Gilbert police spokesman Sgt. Bill Balafas said Thursday that police believe Jason Todd Ready, 39, was the gunman in Wednesday's shootings in a home in Gilbert.
Ready lived in the home with a woman who was among the dead. Media reports say that the four others killed include Ready's girlfriend, and the woman's daughter and granddaughter.
Ready was known in Arizona for organizing a militia in the desert with the goal of finding illegal immigrants and drug smugglers. Known as "J.T.," Ready led an outfit known as the U.S. Border guard that dressed in military fatigues and body armor and carried assault rifles during patrols for illegal immigrants in the desert south of Phoenix.
Police identified the others killed as 15-month-old Lily Lynn Mederos; 23-year-old Amber Nieve Mederos; 47-year-old Lisa Lynn Mederos and 24-year-old Jim Franklin Hiott.
There had been speculation that Wednesday's mass killing was some kind of hit by a drug cartel. Balafas shut down that theory during a Thursday morning news conference.
"We feel safe to say this is a domestic-violence related issue," he said. "There was an argument and this was purely a domestic situation."
While investigators believe Ready was the shooter, they have not determined what set him off or what happened in the minutes and hours leading up to the shooting.
"The Gilbert Police investigation going forward will revolve around continuing to identify potential witnesses and gathering information from the Maricopa County Medical Examiner," Balafas said in a news release Thursday morning.
Officers have recovered two handguns and a shotgun.
The shootings occurred in a subdivision filled with stucco homes with red-tile roofs.
Members of the federal Joint Terrorism Task Force and FBI agents removed what Balafas said were military-grade ordnance, munitions and two barrels of chemicals found behind the home.
Ready and Hiott were found dead outside the home, and the bodies of two women were inside. The toddler was found inside the home showing signs of life, but later died at a hospital.
A teenager in the house heard arguing followed by gunshots, Balafas said. She came out of a back room and found the bodies.
About three hours after the shooting, a man walked up to the police tape, pointed to the crime scene and said, "I have a daughter who lives in that house."
Police pulled him behind the tape and out of view. Several seconds later, a loud, anguished cry could be heard.
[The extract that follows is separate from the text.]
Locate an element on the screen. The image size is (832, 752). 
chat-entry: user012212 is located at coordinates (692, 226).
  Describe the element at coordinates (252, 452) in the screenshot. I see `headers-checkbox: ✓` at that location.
Minutes after, the same man was weeping and left the scene with police.
As Gilbert detectives investigate the homicides, investigators from the Joint Terrorism Task Force are investigating the circumstances surrounding the munitions and hazardous chemicals located within the residence.
At this point, no information has been released about that part of the investigation.
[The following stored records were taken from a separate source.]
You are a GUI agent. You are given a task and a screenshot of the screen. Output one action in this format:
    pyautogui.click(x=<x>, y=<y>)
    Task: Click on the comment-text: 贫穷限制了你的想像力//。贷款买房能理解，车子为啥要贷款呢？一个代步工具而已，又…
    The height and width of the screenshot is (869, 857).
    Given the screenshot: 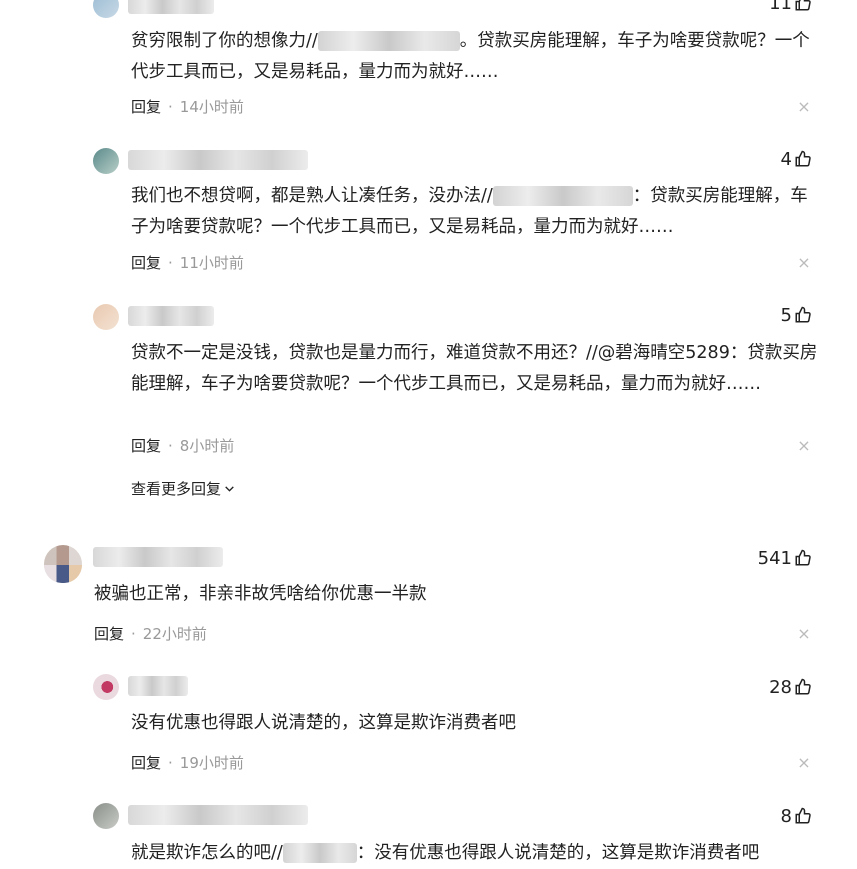 What is the action you would take?
    pyautogui.click(x=470, y=56)
     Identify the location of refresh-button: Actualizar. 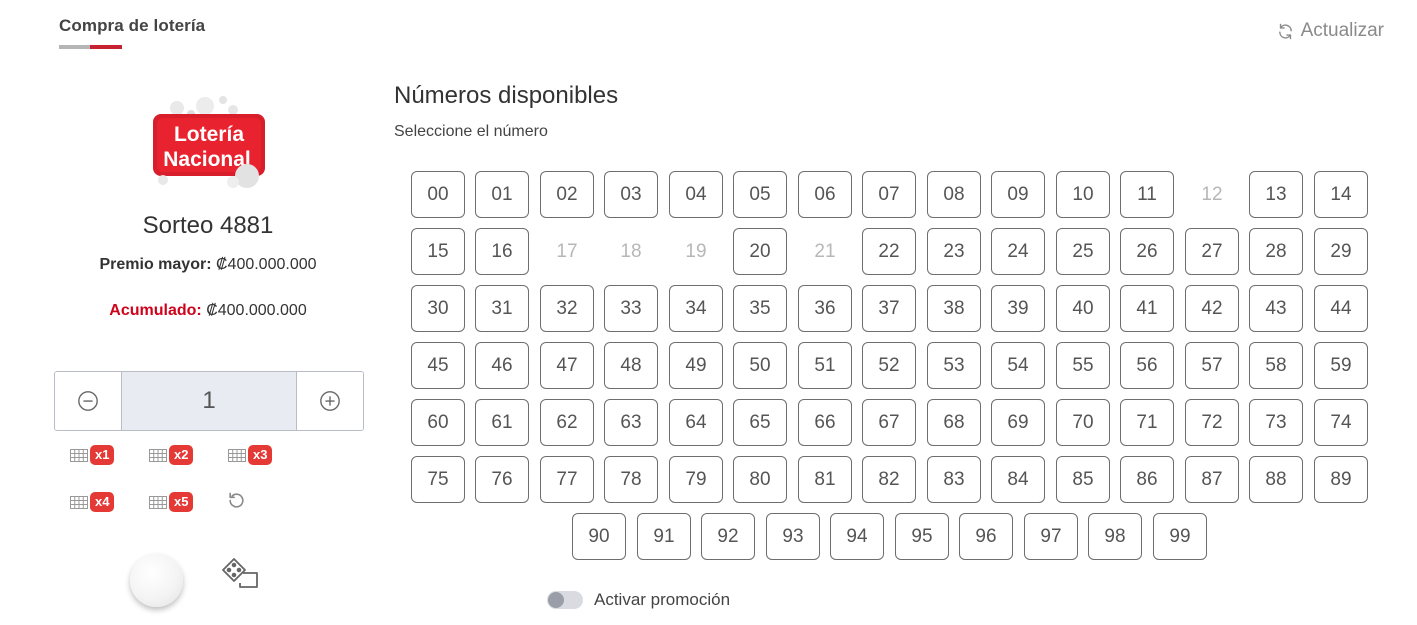
(1330, 31).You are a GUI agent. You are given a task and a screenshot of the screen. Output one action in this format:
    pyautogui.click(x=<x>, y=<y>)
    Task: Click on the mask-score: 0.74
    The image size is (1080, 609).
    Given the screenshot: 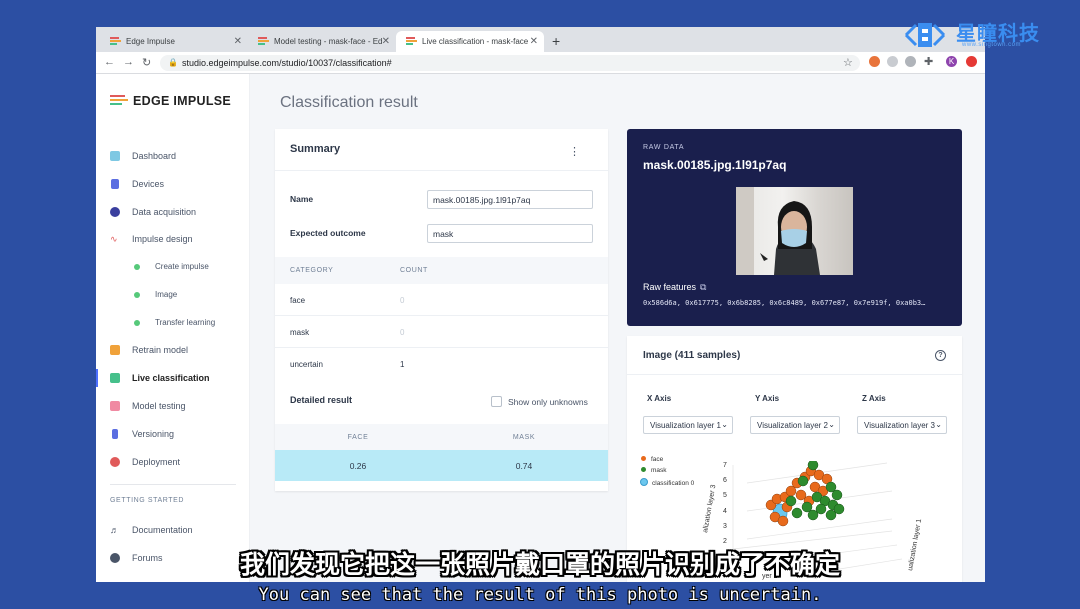 What is the action you would take?
    pyautogui.click(x=524, y=466)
In the meantime, Gilbert detectives are taking a close look at the man they believe to be shooter.
Ready took offense at the term "neo-Nazi," but acknowledged he had identified with the National Socialist Movement, an organization that believes only non-Jewish, white heterosexuals should be American citizens and that everyone who isn't white should leave the country "peacefully or by force."
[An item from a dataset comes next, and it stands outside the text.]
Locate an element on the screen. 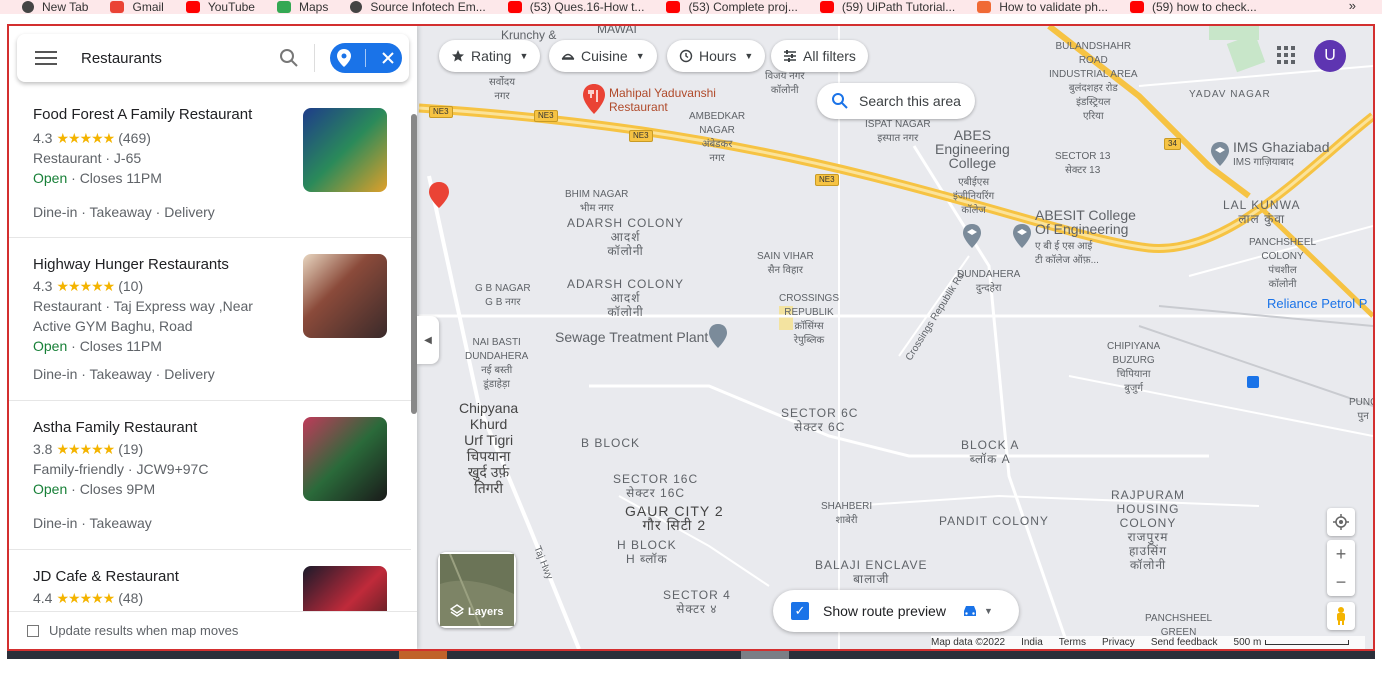 This screenshot has height=675, width=1382. bookmarks-overflow-button: » is located at coordinates (1352, 6).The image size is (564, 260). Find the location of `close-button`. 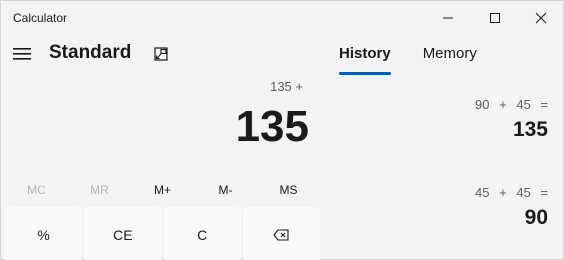

close-button is located at coordinates (541, 18).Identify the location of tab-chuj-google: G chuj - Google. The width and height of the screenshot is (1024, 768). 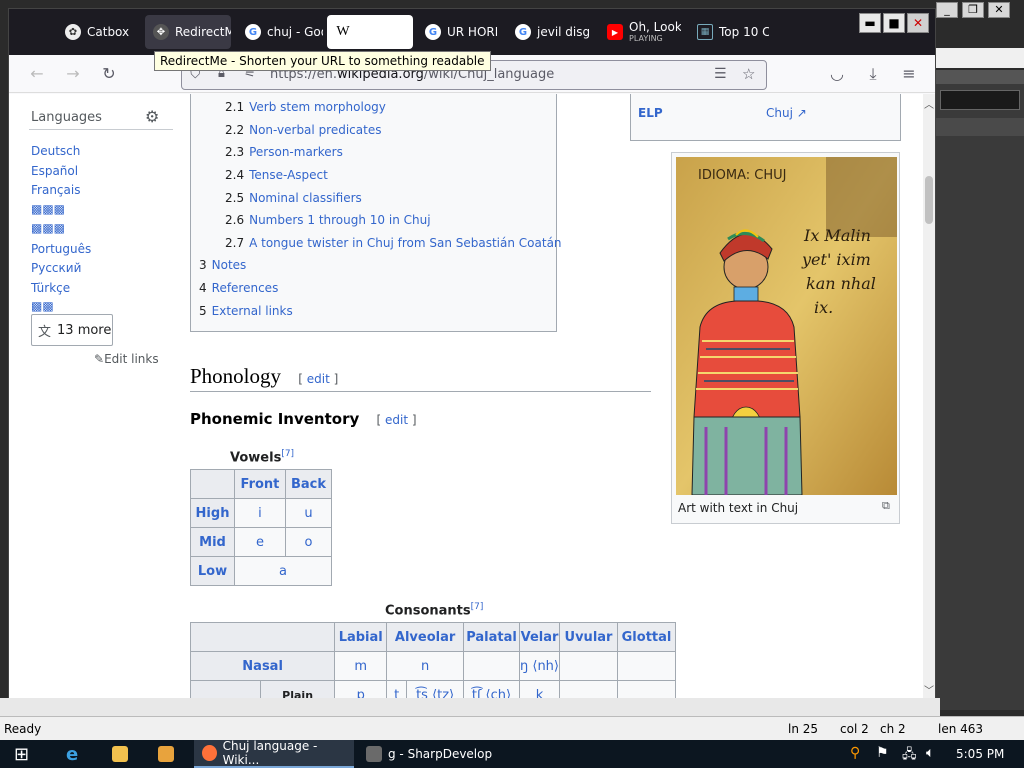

"We're not going to sit around and wait for the government anymore," Ready said in a July 2010 interview with The Associated Press. "This is what our Founding Fathers did."
Violence touched his life in ways beyond his militia work. Ready knew and organized border patrols with Jeffrey Hall, a California white supremacist shot and killed last year by his 10-year-old son.
Balafas said officers have been called to the home previously for domestic disputes, Balafas said. He had no details of those calls or if they involved Ready.
Gary Davis, who also lives in the neighborhood, said: "There's no excuse for taking a child's life."
"Nothing ever happens in this neighborhood," Davis said. "It's a shock to us."